> **Texto de origem**:
════════════════
Aragão também começou pela Capital a carreira de Mangue Negro (2008), início da violenta e divertida trilogia - completada por A Noite do Chupacabras e Mar Negro - que bem ilustra a vivacidade do pouco prestigiado horror nacional.
Em 2011, a sessão de abertura do Fantaspoa, com A Noite do Chupacabras, foi um das mais concorridas do festival, com CineBancários lotado e gente sentada pelos corredores. Tanto o público quanto os realizadores ali presentes ficaram impressionados com a qualidade de um fime de monstro realizado com apenas R$ 150 mil, em regime de mutirão entre amigos.
Como nos filmes anteriores, Aragão combina em Mar Negro as ferramentas do terror clássico com elementos regionais (como lendas ancestrais e trilha sonora) e para criar uma obra muito original. Aqui, seu universo mítico habitado por criaturas medonhas e famintas assombra uma vila de pescadores no litoral brasileiro.
O banho de sangue e a veracidade dos mostrengos e zumbis criados artesanalmente ratificam o trabalho de Aragão como um dos principais profissionais do Brasil em trucagem e maquiagem - a oficina que ele irá ministrar no Fantaspoa teve ingressos esgotados rapidamente.
A pedido de ZH, o crítico de cinema e especialista em cinema fantástico Cristian Verardi, editor do blog Cinema Ex Machina, dá um depoimento sobre Aragão. Cristian conhece o diretor como fã, espectador e também como ator, pois fez participaçoes especiais em A Noite do Chupacabras e Mar Negro (neste, é ele o figuraça detonando tudo na foto acima):
"Conheci Rodrigo Aragão em 2008, durante o lançamento de Mangue Negro no quarto Fantaspoa. Apesar das notícias de que um jovem realizador capixaba estava produzindo um filme de zumbis com recursos próprios, Mangue Negro era uma verdadeira incógnita, ninguém sabia o que esperar.Ao final da sessão, o público estava extasiado com o que acabara de ver. Os fãs de horror foram pegos de surpresa com uma produção de baixíssimo orçamento com excelentes efeitos de maquiagem, que honrava o gênero e assimilava em sua estrutura narrativa elementos típicos do nosso folclore. As dificuldades técnicas de uma produção com orçamento limitado eram superadas com uma trama ágil e bem-humorada influenciada nitidamente pelos filmes gore dos anos 1980.
Apesar de ainda não ter atingido a condição mítica de um diretor seminal para o horror nacional, como José Mojica Marins, hoje é inegável a importância de Rodrigo Aragão para o cinema de gênero brasileiro. Aragão sintetiza o espírito do que é ser cineasta independente no Brasil, sempre lutando contra a falta de apoio, fazendo milagres com o baixo orçamento disponível e precisando lidar com a burocracia ditatorial dos editais e a incompreensão de uma parcela do público que ainda vê o cinema nacional em geral com maus olhos, ainda mais em se tratando de um gênero maldito por natureza como o horror. Os motivos pelos quais seus filmes, apesar do apelo popular, não chegam às salas de cinema do Brasil são complexos de serem analisados. Mangue Negro e A Noite do Chupacabras foram comercializados em diversos países da Europa e, mais recentemente, no Japão. No entanto, só foram lançados no mercado brasileiro de forma independente, após lidar com a falta de interesse dos grandes distribuidores.
════════════════
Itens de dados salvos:
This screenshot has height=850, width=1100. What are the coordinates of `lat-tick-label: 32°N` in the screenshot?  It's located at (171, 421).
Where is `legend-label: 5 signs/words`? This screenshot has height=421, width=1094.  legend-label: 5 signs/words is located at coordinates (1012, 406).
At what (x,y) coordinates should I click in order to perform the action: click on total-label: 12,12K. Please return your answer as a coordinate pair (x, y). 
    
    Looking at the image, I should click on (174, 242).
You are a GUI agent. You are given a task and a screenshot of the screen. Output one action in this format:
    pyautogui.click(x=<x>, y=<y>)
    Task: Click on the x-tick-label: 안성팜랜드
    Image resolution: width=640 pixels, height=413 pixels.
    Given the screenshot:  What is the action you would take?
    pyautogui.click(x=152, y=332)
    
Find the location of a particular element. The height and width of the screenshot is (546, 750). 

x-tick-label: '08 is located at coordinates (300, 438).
════════════════
> **Instruções**: Cite literalmente o trecho do texto sobre Rodrigo Aragão que vai de "O banho de sangue" até "ingressos esgotados rapidamente.".

> **Espaço da resposta**:
O banho de sangue e a veracidade dos mostrengos e zumbis criados artesanalmente ratificam o trabalho de Aragão como um dos principais profissionais do Brasil em trucagem e maquiagem - a oficina que ele irá ministrar no Fantaspoa teve ingressos esgotados rapidamente.